HTTP compression has been part of the standard since the late 1990s. The idea behind it is simple: to save bandwidth, compress the responses that a server sends. The two most common compression formats understood by browsers today are gzip and DEFLATE. Both of them employ the same compression algorithm, but vary in how they do checksumming and headers. Both of them have also been in the standard since the late 1990s.

Brotli is a lossless compression algorithm developed at Google, starting in the year 2013. Initially intended for use in the Web Open Font Format, its specification was published as RFC 7932 in 2016, and at about the same it started being available in mainline Web browsers as a generic HTTP compression format.
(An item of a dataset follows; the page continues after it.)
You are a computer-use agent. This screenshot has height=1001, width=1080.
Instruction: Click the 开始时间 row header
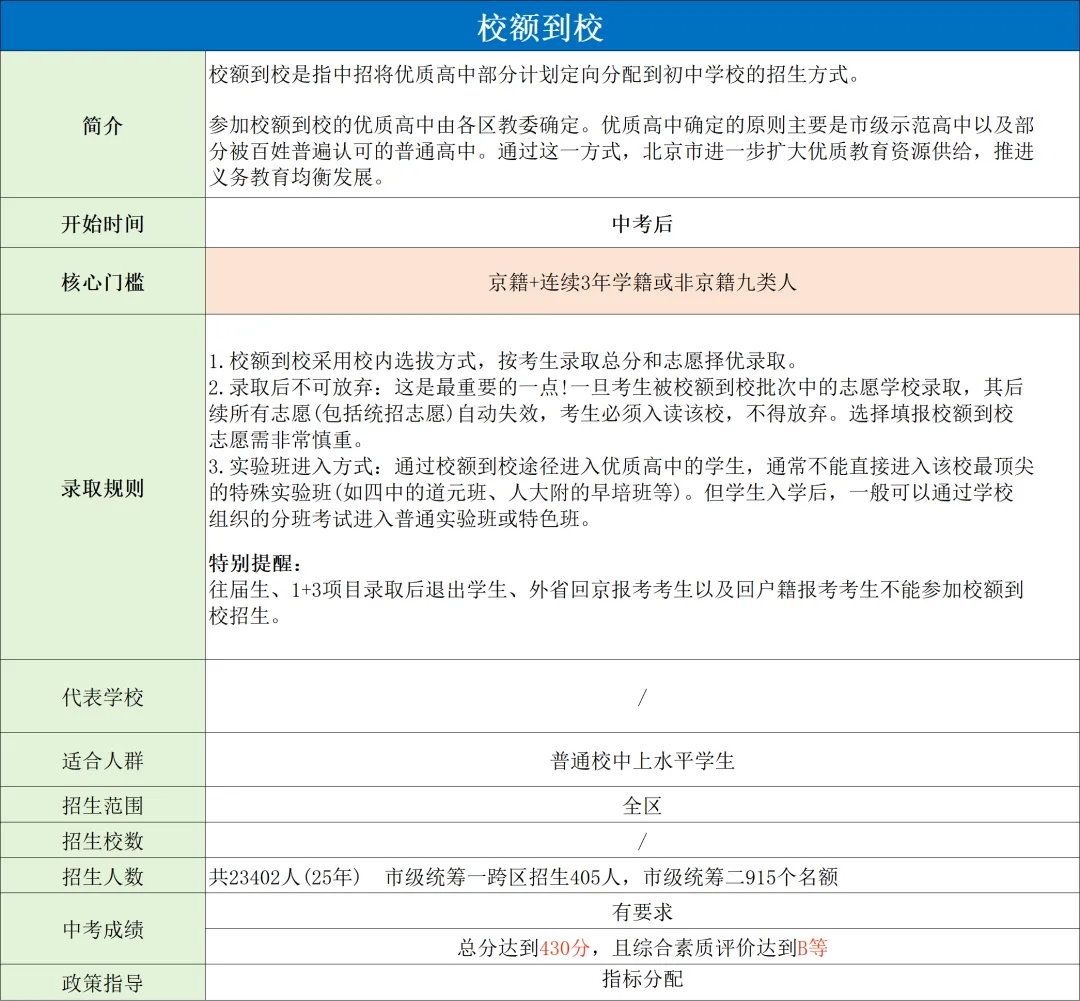[103, 223]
As Brotli tends to achieve better compression ratios than gzip, and is widely supported by browsers in use today, it may be a good idea for today's Web servers to support it, in addition to the classic gzip and DEFLATE encodings. NixOS's Nginx can do Brotli, but it requires enabling an extra module, as Brotli support is not built into the server normally.

The Nginx Brotli module

Nginx from Nixpkgs can be rebuilt with the Brotli module by using override:

nginxMainline.override {
  modules = nginxMainline.modules ++ [ nginxModules.brotli ]; 
}
Overriding nginxMainline to include the Brotli module

nginxMainline is Nginx from the mainline branch. Mainline is the Nginx branch which sees more active development, while the stable branch is closer to what in other places would be called a Long Term Support version—it sees mostly bug fixes, and no new feature development. In both cases, there are tagged releases, and both branches are considered suitable for use in production. nginx in Nixpkgs points to nginxStable, but it is fairly easy to switch between the two.

When overriding modules, we have to remember to include the original modules—nginxMainline.modules—and append brotli to them. Unlike with NixOS configs, there is no merging of lists, so if we were to set modules to just the brotli module, we would get rid of the defaults.

Chances are, this modified Nginx will not be in cache.nixos.org, and will need to be built locally. An exception is nginxStable with Brotli; this tends to be in cache, because a test incidentally builds it. The Discourse module in Nixpkgs enables Brotli with Nginx, and so when Discourse is tested, Nginx with Brotli has to be built, and subsequently ends up in cache. Fortunately, compiling Nginx is not a very resource intensive operation either way.

In NixOS configurations, an alternative to manually overriding modules is available: services.nginx.additionalModules. This setting internally does what we previously did: add our select modules to the default list of modules.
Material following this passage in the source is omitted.